Un esprit dominicain dans un corps sain
Éric Comprès Santiago se fait souvent demander pourquoi il n’a pas d’accent quand il parle français. La réponse est fort simple : ce jeune entraîneur de 26 ans a grandi en plein Montréal, sur le Plateau-Mont-Royal.
«Le fait d’avoir grandi sur le Plateau, entouré de beaucoup de Québécois, m’a aidé à apprendre rapidement», raconte Éric, qui travaille au Gold’s Gym Dix30 à Brossard.
Les parents d’Éric, originaires de la République dominicaine sont venus s’établir à Montréal, la tante du jeune homme s’y étant déjà installée. «Mes valeurs familiales sont sûrement mon héritage dominicain le plus fort», indique-t-il. D’ailleurs, les réunions familiales chez les Santiago sont bien animées. Des réunions où la musique, la danse et la bonne bouffe ont leur place, tout comme les quelques verres en trop. «L’été, on peut se voir une fois par semaine. On s’amuse pas mal quand on est ensemble.»
Pour celui qui a visité à quelques reprises le pays de ses parents, le mélange des cultures québécoise et dominicaine, c’est le meilleur des deux mondes.

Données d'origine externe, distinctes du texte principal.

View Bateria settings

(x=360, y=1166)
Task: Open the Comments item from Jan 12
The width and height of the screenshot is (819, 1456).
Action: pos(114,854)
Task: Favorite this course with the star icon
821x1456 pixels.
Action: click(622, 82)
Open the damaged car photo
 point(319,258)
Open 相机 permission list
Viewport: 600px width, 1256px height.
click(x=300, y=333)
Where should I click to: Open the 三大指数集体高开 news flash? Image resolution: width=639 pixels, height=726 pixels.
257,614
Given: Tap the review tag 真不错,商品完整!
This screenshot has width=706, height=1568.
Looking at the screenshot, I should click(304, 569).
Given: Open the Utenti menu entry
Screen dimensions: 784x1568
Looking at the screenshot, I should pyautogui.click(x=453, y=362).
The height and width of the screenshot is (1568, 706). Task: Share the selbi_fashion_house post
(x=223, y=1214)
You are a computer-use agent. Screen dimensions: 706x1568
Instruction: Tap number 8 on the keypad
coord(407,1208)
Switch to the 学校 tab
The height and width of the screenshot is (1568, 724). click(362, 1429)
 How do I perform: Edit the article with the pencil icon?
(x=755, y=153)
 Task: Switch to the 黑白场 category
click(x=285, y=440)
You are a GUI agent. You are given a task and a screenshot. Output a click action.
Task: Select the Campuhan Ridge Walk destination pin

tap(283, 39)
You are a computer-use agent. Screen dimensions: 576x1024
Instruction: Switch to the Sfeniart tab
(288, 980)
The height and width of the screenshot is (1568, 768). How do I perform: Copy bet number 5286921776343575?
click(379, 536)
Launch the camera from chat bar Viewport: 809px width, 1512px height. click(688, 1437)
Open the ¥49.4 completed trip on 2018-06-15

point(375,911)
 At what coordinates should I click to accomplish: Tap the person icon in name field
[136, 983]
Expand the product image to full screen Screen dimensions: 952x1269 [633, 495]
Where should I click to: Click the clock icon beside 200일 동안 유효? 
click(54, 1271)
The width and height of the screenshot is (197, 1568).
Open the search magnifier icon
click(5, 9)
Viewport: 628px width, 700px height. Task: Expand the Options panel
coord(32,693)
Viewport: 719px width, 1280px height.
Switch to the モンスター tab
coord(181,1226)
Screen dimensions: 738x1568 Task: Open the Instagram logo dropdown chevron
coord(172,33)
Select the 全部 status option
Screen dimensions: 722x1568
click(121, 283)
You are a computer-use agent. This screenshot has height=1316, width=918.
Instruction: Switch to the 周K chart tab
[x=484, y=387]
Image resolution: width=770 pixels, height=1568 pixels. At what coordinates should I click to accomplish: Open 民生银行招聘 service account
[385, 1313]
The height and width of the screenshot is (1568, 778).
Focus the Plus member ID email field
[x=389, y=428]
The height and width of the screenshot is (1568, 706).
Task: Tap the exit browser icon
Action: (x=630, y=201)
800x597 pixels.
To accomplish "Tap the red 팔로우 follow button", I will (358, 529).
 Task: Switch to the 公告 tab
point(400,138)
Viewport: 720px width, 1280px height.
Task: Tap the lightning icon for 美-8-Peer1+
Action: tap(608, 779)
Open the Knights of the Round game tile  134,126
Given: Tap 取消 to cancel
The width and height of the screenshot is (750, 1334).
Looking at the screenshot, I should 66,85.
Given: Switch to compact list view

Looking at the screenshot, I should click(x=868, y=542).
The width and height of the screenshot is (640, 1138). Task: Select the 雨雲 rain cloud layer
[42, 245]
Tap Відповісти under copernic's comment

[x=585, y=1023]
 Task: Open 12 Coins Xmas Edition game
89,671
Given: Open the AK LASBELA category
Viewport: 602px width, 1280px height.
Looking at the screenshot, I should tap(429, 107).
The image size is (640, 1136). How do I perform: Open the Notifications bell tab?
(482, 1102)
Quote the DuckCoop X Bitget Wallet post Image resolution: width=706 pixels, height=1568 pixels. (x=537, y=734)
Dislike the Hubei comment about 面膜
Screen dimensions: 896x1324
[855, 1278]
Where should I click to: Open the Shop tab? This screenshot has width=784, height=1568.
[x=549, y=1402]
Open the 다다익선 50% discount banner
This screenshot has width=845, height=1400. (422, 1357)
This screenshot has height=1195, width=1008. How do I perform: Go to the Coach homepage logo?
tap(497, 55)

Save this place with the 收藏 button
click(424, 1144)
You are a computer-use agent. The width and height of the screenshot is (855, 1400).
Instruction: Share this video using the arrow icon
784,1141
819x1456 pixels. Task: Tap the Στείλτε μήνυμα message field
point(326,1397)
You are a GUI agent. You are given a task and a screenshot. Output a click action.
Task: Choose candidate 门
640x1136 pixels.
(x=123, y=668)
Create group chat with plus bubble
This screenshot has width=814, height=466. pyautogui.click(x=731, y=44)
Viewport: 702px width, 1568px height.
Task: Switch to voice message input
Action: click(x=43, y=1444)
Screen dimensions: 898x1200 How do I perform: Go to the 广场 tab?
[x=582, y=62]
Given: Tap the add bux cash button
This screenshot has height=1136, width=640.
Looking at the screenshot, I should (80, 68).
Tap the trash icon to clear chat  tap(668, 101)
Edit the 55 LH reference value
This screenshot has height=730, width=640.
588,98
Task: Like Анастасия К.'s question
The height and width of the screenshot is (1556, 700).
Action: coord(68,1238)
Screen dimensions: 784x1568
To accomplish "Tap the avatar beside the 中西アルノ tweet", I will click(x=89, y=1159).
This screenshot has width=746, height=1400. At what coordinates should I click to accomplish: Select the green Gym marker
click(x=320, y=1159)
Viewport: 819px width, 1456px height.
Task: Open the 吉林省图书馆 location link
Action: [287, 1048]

«Je peux profiter de ma culture d’origine ici au Québec», explique-t-il. Le fait de parler trois langues lui donne aussi des atouts importants. Les Montréalais sont, à ses yeux, très ouverts. «L’ouverture d’esprit envers les différentes cultures est ce que j’apprécie des gens ici.»
Faire bouger les gens
Dans le cadre de son travail d’entraîneur privé, Éric rencontre toute sorte de gens, de la personne qui veut perdre du poids à l’athlète. «J’adore mon emploi puisqu’il me permet d’aider les gens à réaliser leur projet de changement e nmaximisant leurs efforts.»
Selon lui, les Montréalais sont en bonne forme physique. «J’ai remarqué qu’il y a de plus en plus une prise de conscience à ce sujet, explique-t-il. On réalise que l’appareil magique présenté dans les publicitésqu’on utilise cinq minutes par jour pour se mettre en forme, n’est pas la solution au problème. Ça nous amène à bouger.»